Tirgit/missCompare

NAs in metadata$Corr_matrix

hopkinsjj9 opened this issue · 8 comments

Thank you for putting together a great package!

I'm getting infinite or missing values in 'x' errors when I try to send the following data through the process:
https://www.kaggle.com/pradeeptripathi/predicting-house-prices-using-r/data

train <- data.frame(readr::read_csv('../data/train.csv'))
str(train)
train <- train %>% mutate_if(is.character,as.factor)
str(train)

cleaned <- missCompare::clean(train,
var_removal_threshold = 0.5,
ind_removal_threshold = 0.8,
missingness_coding = -9)

make sure
cleaned <- missCompare::clean(cleaned,
var_removal_threshold = 0.5,
ind_removal_threshold = 0.8,
missingness_coding = -9)

metadata <- missCompare::get_data(cleaned,
matrixplot_sort = T,
plot_transform = T)
Warning message:
In stats::cor(X, use = "pairwise.complete.obs", method = "pearson") :
the standard deviation is zero

simulated <- missCompare::simulate(rownum = metadata$Rows,
colnum = metadata$Columns,
cormat = metadata$Corr_matrix,
meanval = 0,
sdval = 1)
Error in eigen(if (doDykstra) R else Y, symmetric = TRUE) :
infinite or missing values in 'x'

I found two NAs in metadata$Corr_matrix. Utilities/LotFrontage
Not knowing exactly how to handle this, I just set them to zero (hack)

colnames(metadata$Corr_matrix)[colSums(is.na(metadata$Corr_matrix)) > 0]
metadata$Corr_matrix[is.na(metadata$Corr_matrix)] <- 0

I can now restart at the simulate step
But, there's got to be a better way
Shouldn't clean or get_data take care of this somehow?

Thanks again
Jack Hopkins

Hi - I will look into this issue early next week. Indeed it sounds like this is a bug and this should be handled inside one of the functions. Thanks for the heads up!

Hi - Checked your problem. The problem here is that when calculating the correlation matrix, two features (Utilities and LotFrontage) produce NAs. The reason for this is that the feature Utilities has very small variance in this sample (from the 1460 obs, Utilities takes a value of 1 in 1459 instances and takes the value 2 in only 1 instance). I don't have a quick fix for you in terms of missCompare, but you can solve this for now by removing the Utilities column from the data. This is a cleaning step that should be done before the get_data() step, of course.
Perhaps in the next version I can include some command for such cases in the clean() function.
Good luck with your analysis!

Hi Jack - could you clarify the statement "post_imp_diag performs a T-test which will break if a column only contains 1 NA y variable." and include an example? Does the problem occur when there is only 1 NA amongst the values of a variable? Having troubles with the "1 NA y variable".
Thanks,
Tibor

Hello Tirgit,

I have a question, I am trying to do "impute_simulated", but I don't to do all the 16 MI methods, I want to choose some of them, can I do that.

Thanks,

Ahmad

Hi Ahmad,

This is currently not possible, you have to do all the 16 methods when you are running this function. The next version of the package will make this an available option.

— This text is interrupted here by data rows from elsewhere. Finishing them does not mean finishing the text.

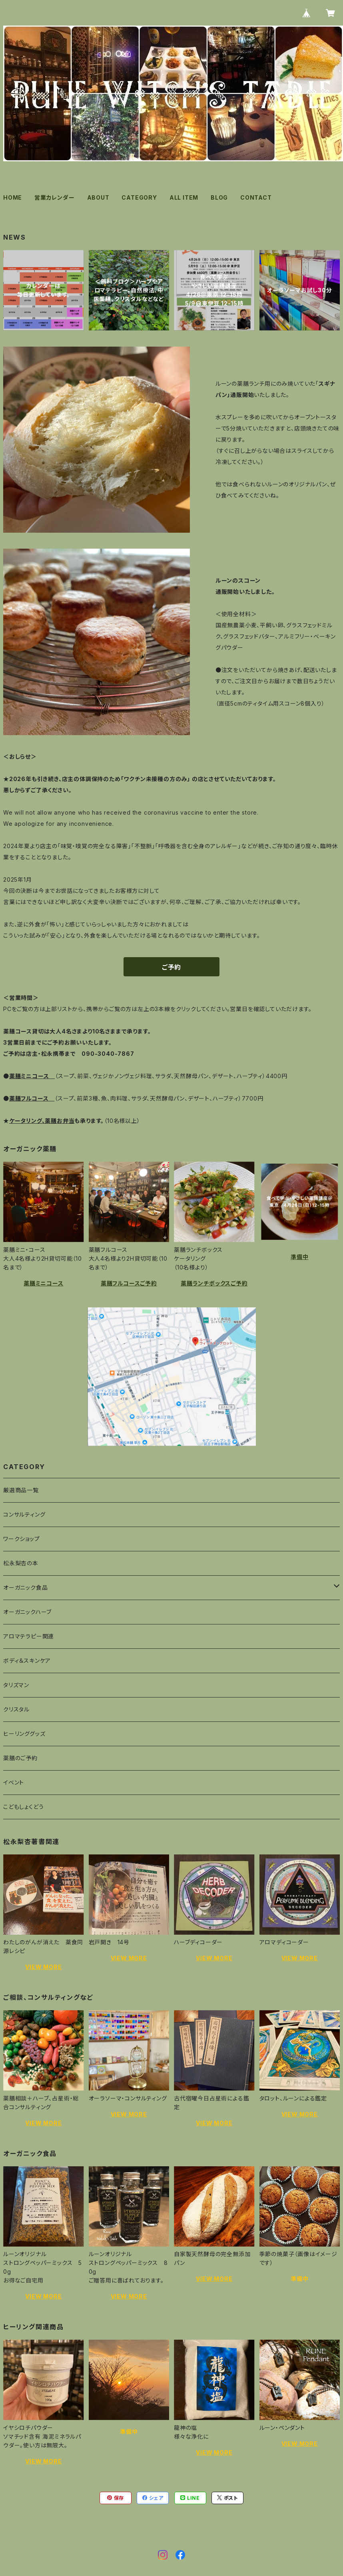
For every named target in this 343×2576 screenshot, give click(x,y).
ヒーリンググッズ (24, 1733)
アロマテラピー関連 (28, 1636)
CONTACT (256, 197)
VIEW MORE (43, 1966)
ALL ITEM (184, 197)
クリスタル (16, 1709)
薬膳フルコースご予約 (129, 1283)
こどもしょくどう (23, 1806)
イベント (13, 1782)
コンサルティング (24, 1514)
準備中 (299, 1256)
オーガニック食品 (25, 1587)
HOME (12, 197)
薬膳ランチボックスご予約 (214, 1283)
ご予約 (171, 967)
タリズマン (16, 1685)
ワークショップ (21, 1538)
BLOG (219, 197)
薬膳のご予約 (20, 1758)
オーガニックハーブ (27, 1611)
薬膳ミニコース (44, 1283)
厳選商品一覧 (21, 1490)
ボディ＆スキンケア (27, 1660)
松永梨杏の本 (20, 1563)
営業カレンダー (54, 197)
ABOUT (98, 197)
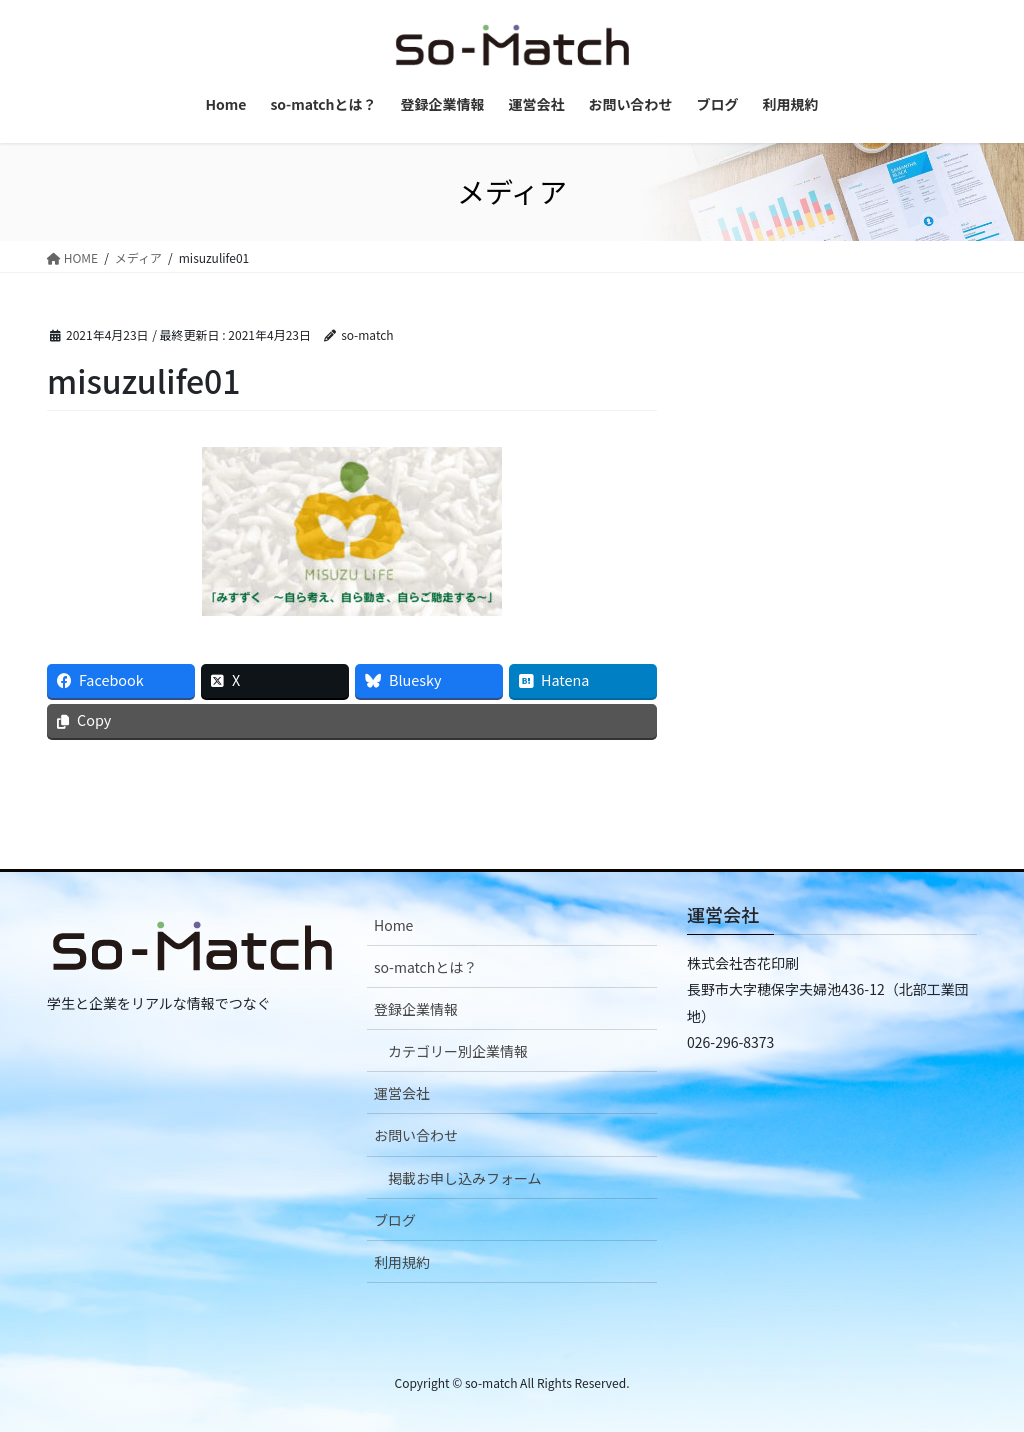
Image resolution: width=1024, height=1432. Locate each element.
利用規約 (402, 1262)
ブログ (395, 1220)
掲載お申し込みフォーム (465, 1178)
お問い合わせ (416, 1135)
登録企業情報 (416, 1009)
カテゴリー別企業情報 (458, 1051)
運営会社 (402, 1093)
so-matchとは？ (425, 967)
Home (393, 925)
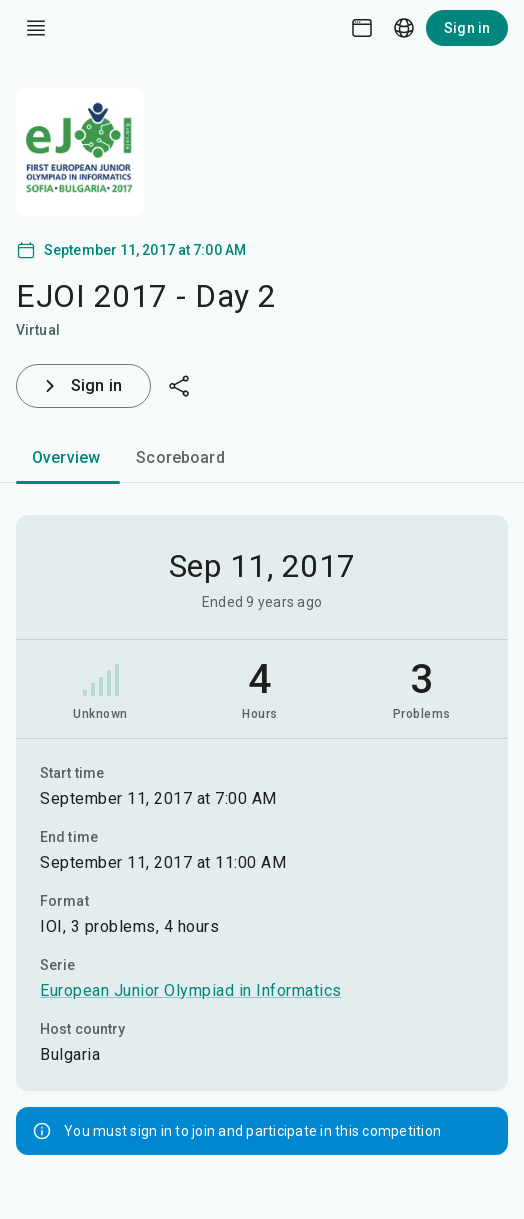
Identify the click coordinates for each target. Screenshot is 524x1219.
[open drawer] (36, 28)
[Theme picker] (362, 28)
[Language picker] (404, 28)
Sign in (467, 28)
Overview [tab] (66, 457)
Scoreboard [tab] (180, 457)
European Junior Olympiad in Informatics (191, 990)
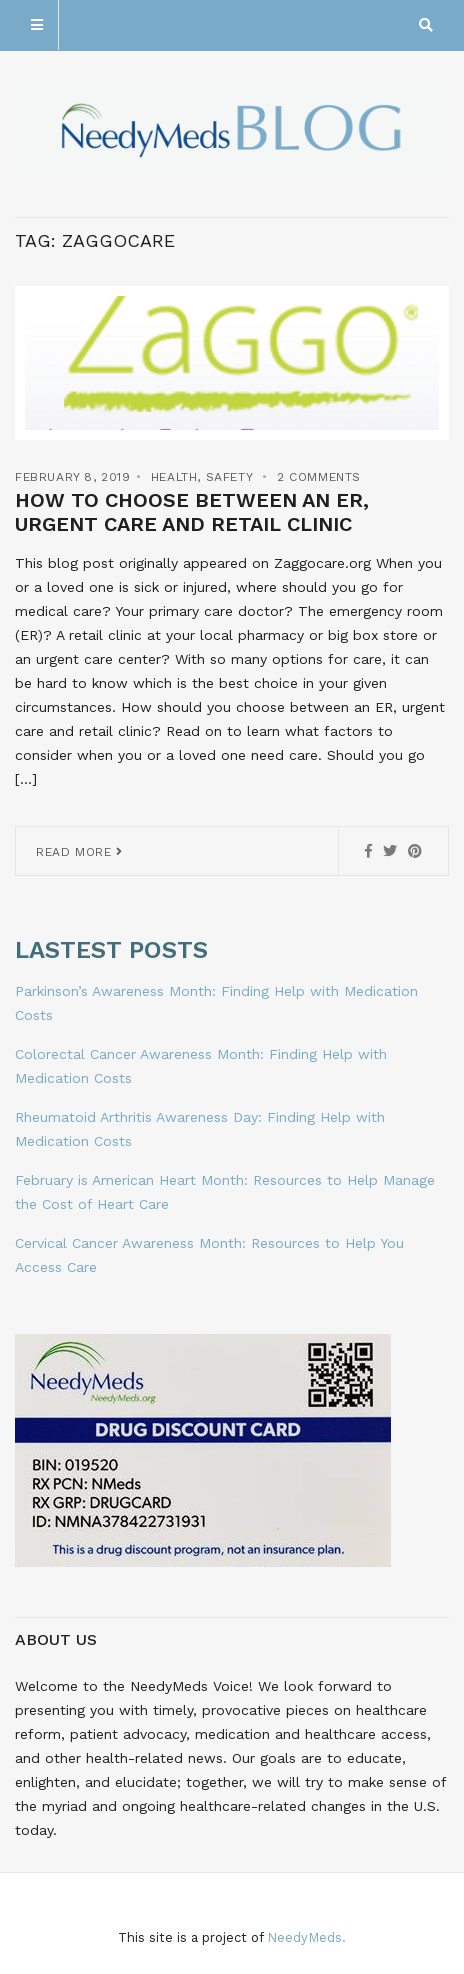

For now, though, you can do this using impute_data().

Best,
Tibor

Thank you for making this package! I have data (N ~ 13000) that is highly missing, monotone, and MNAR (for Gender (~10%) and Ethnicity (~80%)). I converted all chr features to fct, created the cleaned and metadata objects, and everything worked fine, -- but then when I tried to create the simulated object, I got the error written in the header. I'm a little confused because other users here attribute that error to having NAs in their data, but I thought that the 'simulated' step removes the NA values for you, and basically normalizes your initial dataset. Have I misunderstood?